■ Do this
Format the lines from the start of the records through the one containing "pyautogui.click(x=945, y=306)", both included, as a JSON list of strings with one string per line, omitting blank lines.

■ Available records
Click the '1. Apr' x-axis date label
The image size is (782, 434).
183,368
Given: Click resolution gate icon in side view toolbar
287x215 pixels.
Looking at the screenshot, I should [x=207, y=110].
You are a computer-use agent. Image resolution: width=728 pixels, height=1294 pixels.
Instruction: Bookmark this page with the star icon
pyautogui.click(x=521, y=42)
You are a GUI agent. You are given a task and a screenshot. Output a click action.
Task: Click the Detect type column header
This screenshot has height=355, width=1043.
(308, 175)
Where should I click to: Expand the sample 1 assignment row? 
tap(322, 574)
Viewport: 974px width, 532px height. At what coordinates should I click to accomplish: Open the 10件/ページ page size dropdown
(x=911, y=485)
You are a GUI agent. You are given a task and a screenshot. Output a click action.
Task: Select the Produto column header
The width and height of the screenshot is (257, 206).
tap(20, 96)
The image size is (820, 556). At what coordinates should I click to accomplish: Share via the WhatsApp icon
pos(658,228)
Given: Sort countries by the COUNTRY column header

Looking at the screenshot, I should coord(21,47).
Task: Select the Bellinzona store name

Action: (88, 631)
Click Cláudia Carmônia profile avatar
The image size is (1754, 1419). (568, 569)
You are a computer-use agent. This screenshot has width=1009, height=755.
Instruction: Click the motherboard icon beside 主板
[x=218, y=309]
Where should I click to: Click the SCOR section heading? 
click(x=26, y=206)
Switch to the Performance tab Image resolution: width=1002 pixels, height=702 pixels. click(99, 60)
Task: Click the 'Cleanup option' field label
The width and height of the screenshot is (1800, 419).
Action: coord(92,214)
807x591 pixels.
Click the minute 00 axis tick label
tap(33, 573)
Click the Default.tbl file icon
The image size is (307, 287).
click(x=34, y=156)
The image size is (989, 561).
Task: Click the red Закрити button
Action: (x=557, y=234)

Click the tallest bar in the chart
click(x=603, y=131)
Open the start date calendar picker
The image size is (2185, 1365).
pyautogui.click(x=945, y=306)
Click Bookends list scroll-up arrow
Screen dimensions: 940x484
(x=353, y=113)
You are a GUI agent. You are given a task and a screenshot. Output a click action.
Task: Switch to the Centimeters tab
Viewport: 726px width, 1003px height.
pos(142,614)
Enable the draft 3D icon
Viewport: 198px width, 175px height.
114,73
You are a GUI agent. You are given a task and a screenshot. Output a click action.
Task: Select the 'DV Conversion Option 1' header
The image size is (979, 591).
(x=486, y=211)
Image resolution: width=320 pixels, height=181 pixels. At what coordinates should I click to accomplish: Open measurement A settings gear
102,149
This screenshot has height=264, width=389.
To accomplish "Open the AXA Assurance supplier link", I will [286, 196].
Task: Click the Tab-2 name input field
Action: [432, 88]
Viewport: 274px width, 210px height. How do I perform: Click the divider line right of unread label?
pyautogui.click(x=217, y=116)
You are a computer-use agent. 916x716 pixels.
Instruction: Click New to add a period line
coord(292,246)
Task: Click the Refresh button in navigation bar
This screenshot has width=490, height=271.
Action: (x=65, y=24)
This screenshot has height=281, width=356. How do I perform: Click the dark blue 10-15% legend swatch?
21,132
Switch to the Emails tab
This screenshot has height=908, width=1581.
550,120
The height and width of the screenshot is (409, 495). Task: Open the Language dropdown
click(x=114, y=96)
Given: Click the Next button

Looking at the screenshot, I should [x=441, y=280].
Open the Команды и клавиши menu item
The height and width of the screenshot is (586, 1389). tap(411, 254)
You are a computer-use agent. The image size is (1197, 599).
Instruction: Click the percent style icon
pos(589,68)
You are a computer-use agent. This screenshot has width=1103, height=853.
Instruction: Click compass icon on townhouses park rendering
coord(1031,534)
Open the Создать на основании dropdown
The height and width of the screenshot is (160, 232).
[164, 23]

■ Expected output
[
  "Click the '1. Apr' x-axis date label",
  "The image size is (782, 434).",
  "183,368",
  "Given: Click resolution gate icon in side view toolbar",
  "287x215 pixels.",
  "Looking at the screenshot, I should [x=207, y=110].",
  "You are a computer-use agent. Image resolution: width=728 pixels, height=1294 pixels.",
  "Instruction: Bookmark this page with the star icon",
  "pyautogui.click(x=521, y=42)",
  "You are a GUI agent. You are given a task and a screenshot. Output a click action.",
  "Task: Click the Detect type column header",
  "This screenshot has height=355, width=1043.",
  "(308, 175)",
  "Where should I click to: Expand the sample 1 assignment row? ",
  "tap(322, 574)",
  "Viewport: 974px width, 532px height. At what coordinates should I click to accomplish: Open the 10件/ページ page size dropdown",
  "(x=911, y=485)",
  "You are a GUI agent. You are given a task and a screenshot. Output a click action.",
  "Task: Select the Produto column header",
  "The width and height of the screenshot is (257, 206).",
  "tap(20, 96)",
  "The image size is (820, 556). At what coordinates should I click to accomplish: Share via the WhatsApp icon",
  "pos(658,228)",
  "Given: Sort countries by the COUNTRY column header",
  "Looking at the screenshot, I should coord(21,47).",
  "Task: Select the Bellinzona store name",
  "Action: (88, 631)",
  "Click Cláudia Carmônia profile avatar",
  "The image size is (1754, 1419). (568, 569)",
  "You are a computer-use agent. This screenshot has width=1009, height=755.",
  "Instruction: Click the motherboard icon beside 主板",
  "[x=218, y=309]",
  "Where should I click to: Click the SCOR section heading? ",
  "click(x=26, y=206)",
  "Switch to the Performance tab Image resolution: width=1002 pixels, height=702 pixels. click(99, 60)",
  "Task: Click the 'Cleanup option' field label",
  "The width and height of the screenshot is (1800, 419).",
  "Action: coord(92,214)",
  "807x591 pixels.",
  "Click the minute 00 axis tick label",
  "tap(33, 573)",
  "Click the Default.tbl file icon",
  "The image size is (307, 287).",
  "click(x=34, y=156)",
  "The image size is (989, 561).",
  "Task: Click the red Закрити button",
  "Action: (x=557, y=234)",
  "Click the tallest bar in the chart",
  "click(x=603, y=131)",
  "Open the start date calendar picker",
  "The image size is (2185, 1365).",
  "pyautogui.click(x=945, y=306)"
]